# Just have to share the cuteness



## babsbag (Jul 10, 2014)

These are my LGD puppies at 6 weeks. Sigueme, the dam, is an Anatolian/pry cross and Francis is too, but he looks more like the pyr and she looks like the Anatolian.

First the proud parents.

Sigueme and Francis









The pups waiting to get out of jail in the mornings.


----------



## HoneyDreameMomma (Jul 10, 2014)

So adorable!  Have you introduced them to any of your other animals yet?  We have a couple of Pyr/Anatolian crosses and we love them!


----------



## Pioneer Chicken (Jul 10, 2014)

I'll take the pup on the far left. Or maybe the one next to him... no, wait; I'll take all of 'em.    They sure are adorable, though!


----------



## goats&moregoats (Jul 10, 2014)

absolutely adorable.


----------



## babsbag (Jul 11, 2014)

The pups have met the chickens and a 3 week old LaMancha. It did not go so well for the goat, he got ganged up on and licked and I am sure bit too. He tried to hide and I had to rescue him; 5 against 1 was not exactly fair and the pups wanted to play with him just like they do with each other. I couldn't even correct that many pups at once so I just removed the goat.
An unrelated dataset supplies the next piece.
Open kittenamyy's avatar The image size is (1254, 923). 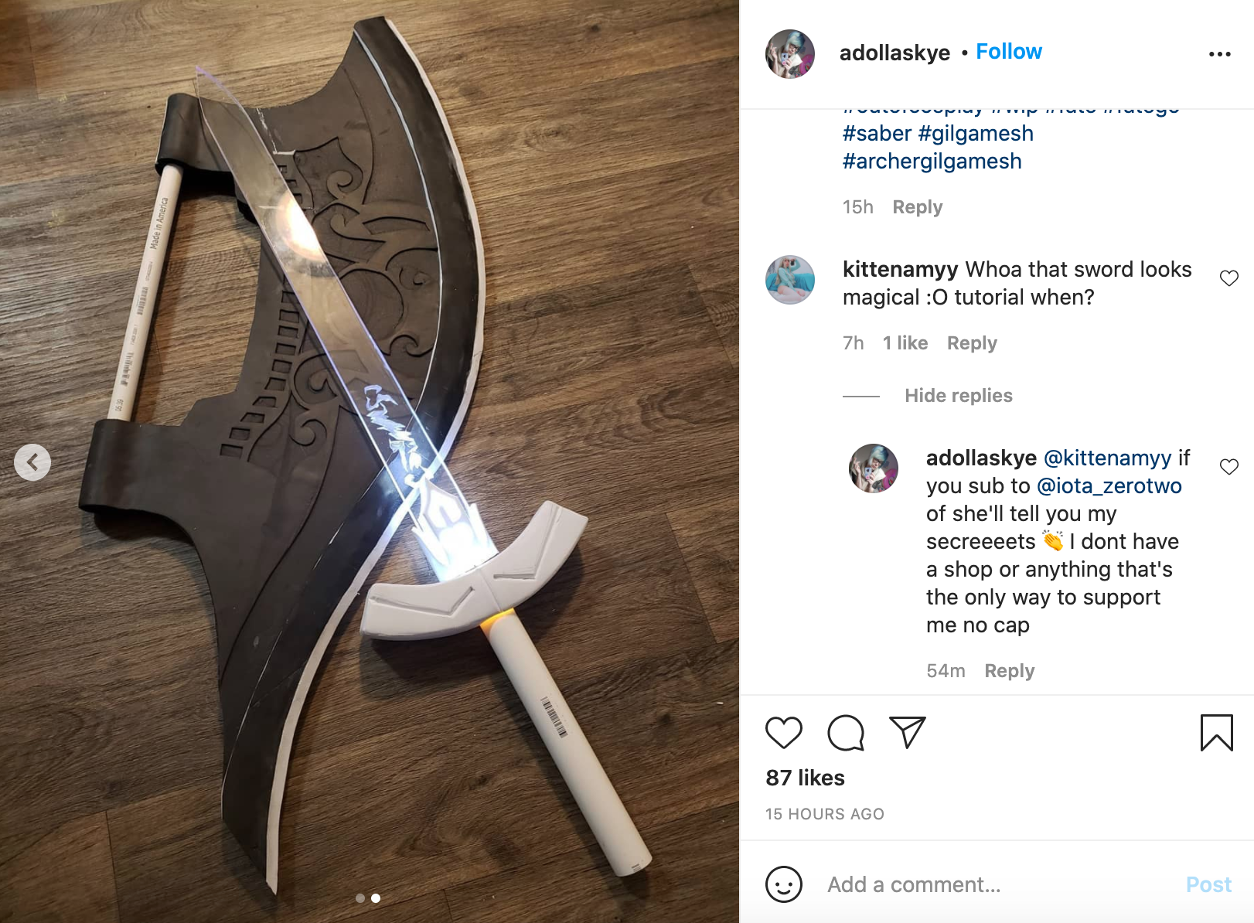790,280
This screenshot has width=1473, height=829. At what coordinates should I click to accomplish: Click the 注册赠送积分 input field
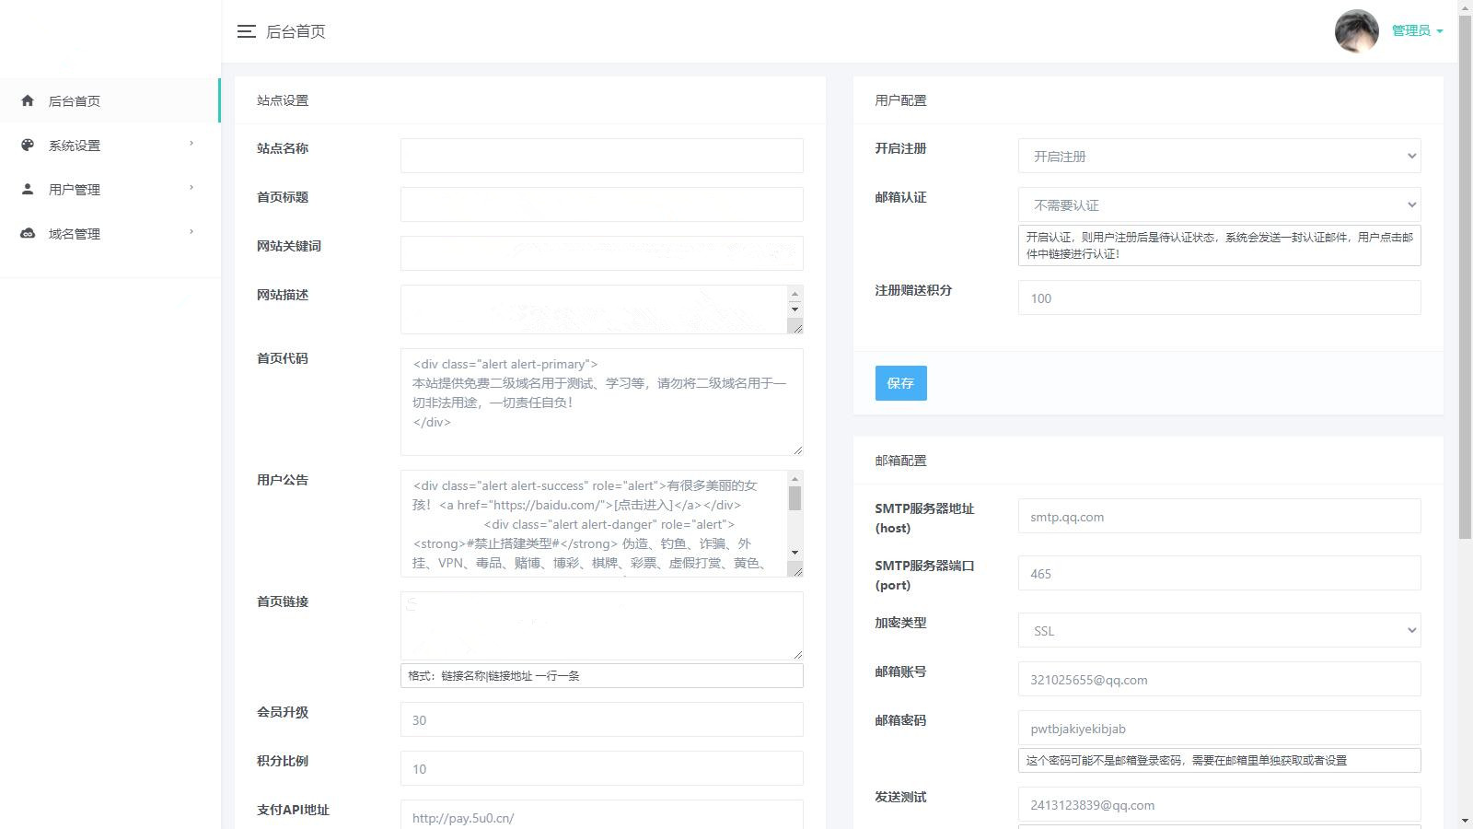coord(1218,298)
 One pup got in with my does and they mostly ignored him; they just looked at him like they didn't know what to make of him. I rescued him as there were just too many feet to dodge; there were 11 does in that pen.

The chicken they met is a new mama hen and she let the pups know in no uncertain terms that they are not to mess with her or her chick. They were under the barn and I fenced that off today as puppy against new chick was sure to end badly in spite of mama hen's good protection skills. The pups did get some gentle correction from me for chasing chickens.

Puppyhood.


----------



## Pearce Pastures (Jul 11, 2014)

Oh man I just want to gather them all up in my lap and talk in a high, squeaky voice to them.


----------



## Baymule (Jul 11, 2014)

Why do puppies have to grow up so fast? Couldn't they just freeze for an extra month or two? They are too cute!


----------



## Archer (Jul 20, 2014)

Definitely some adorable pups!


----------